PMH Atwater: Oh yes, yes, yes, a million times yes. You really get caught.
Alex Tsakiris: It’s non-intuitive. It’s counterintuitive. It really is. And that’s delightful. I mean, I love that when science offers up or research offers up little tidbits that go against what we’re expecting the narrative to be. So I don’t even want to speculate. I don’t feel a need to speculate in terms of what that means. I just want to make sure that you’ve discovered a little morsel there because I think it’s a really interesting tidbit.
In the time that we have left, tell us what else is going on. You mentioned a little bit about your website, your newsletter. Tell us a little bit about how people can learn more about what you’re doing, have done, and continue to do.

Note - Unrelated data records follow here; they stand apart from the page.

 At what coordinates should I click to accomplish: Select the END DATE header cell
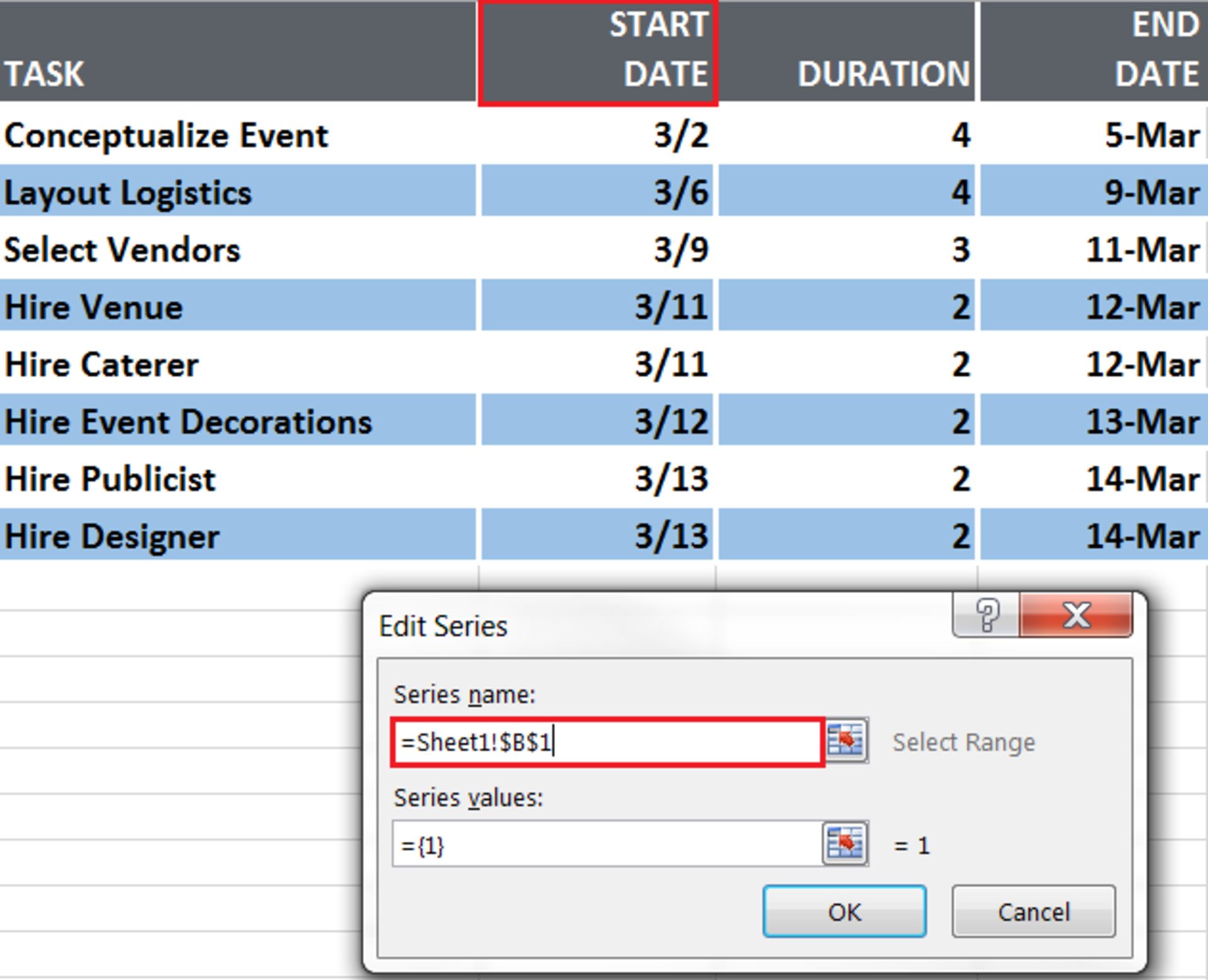click(1093, 52)
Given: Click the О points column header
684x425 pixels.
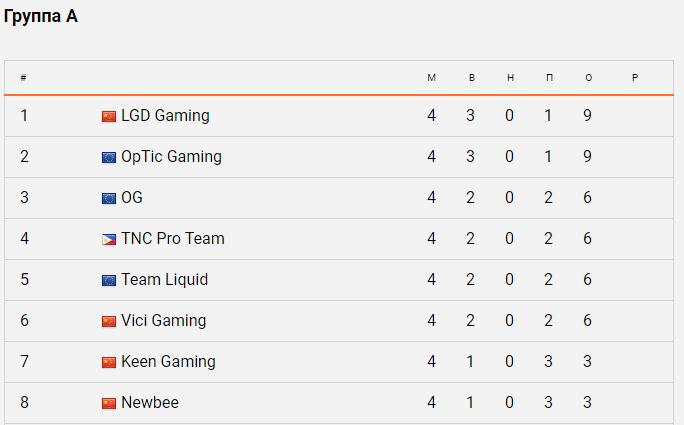Looking at the screenshot, I should 588,78.
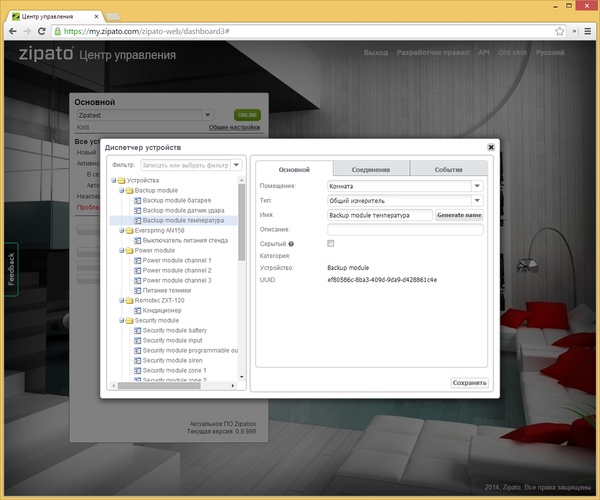The width and height of the screenshot is (600, 500).
Task: Click the Кондиционер device icon in tree
Action: pyautogui.click(x=137, y=310)
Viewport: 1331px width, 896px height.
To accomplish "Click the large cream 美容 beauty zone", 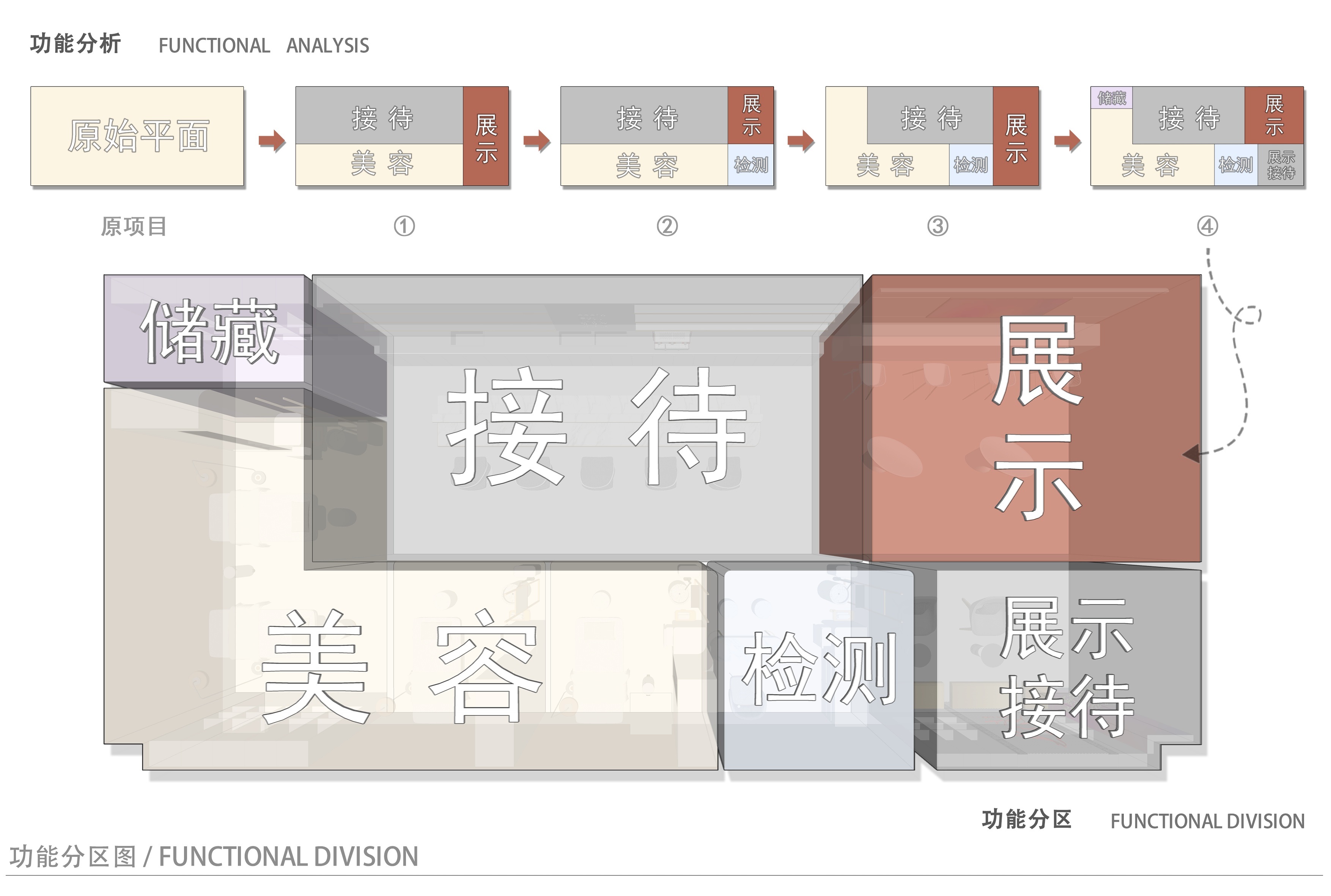I will click(x=400, y=666).
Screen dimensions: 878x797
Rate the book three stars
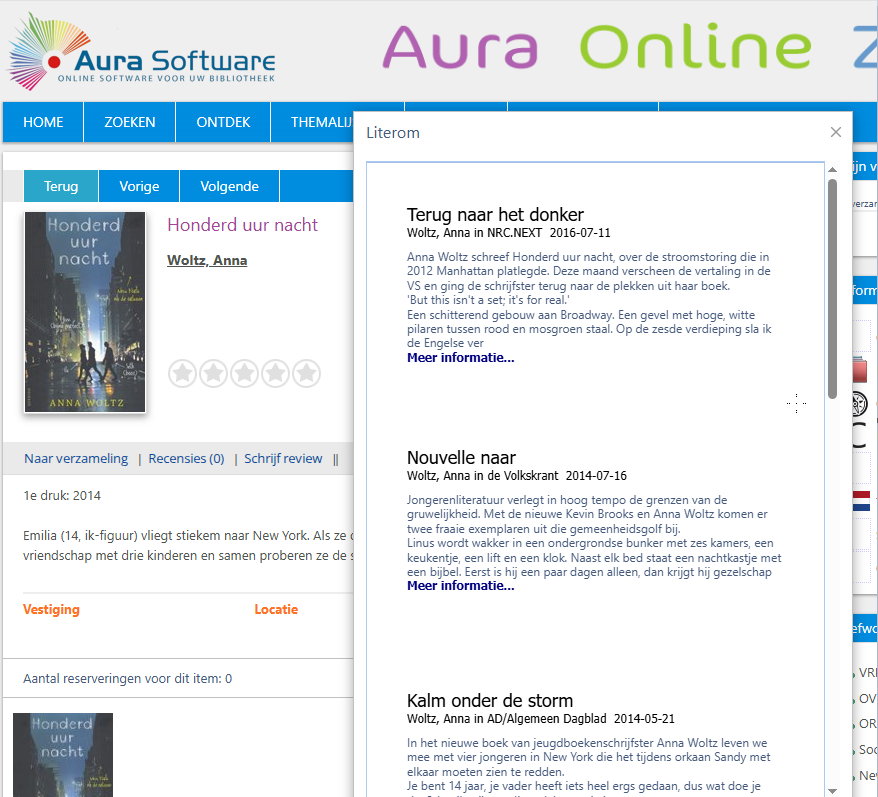tap(244, 374)
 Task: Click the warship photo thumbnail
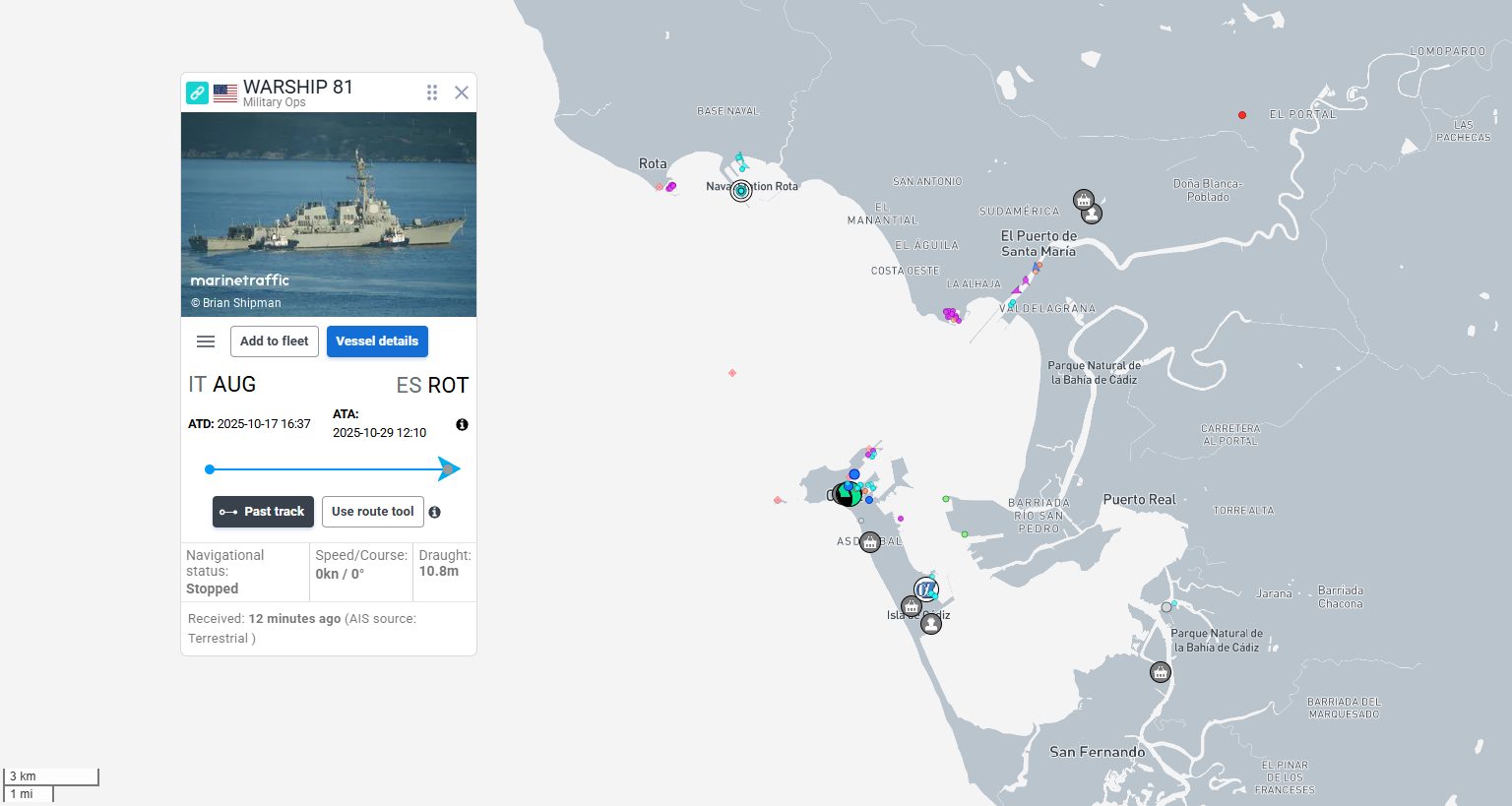tap(329, 215)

PMH Atwater: Well, certainly that’s on my website, which is www.pmhatwater.com. If people want to sign up for the free newsletter they’re certainly welcome to.
My hope is that we look at near-death experiences more openly and more broadly and not jump to conclusions. Not make a lot of assumptions.
Alex Tsakiris: Great. It’s certainly a very interesting angle on a very, very important topic. You’re to be commended for all your great work and contributions to this field. Thanks so much for joining me today, PMH.
PMH Atwater: Thank you for having me!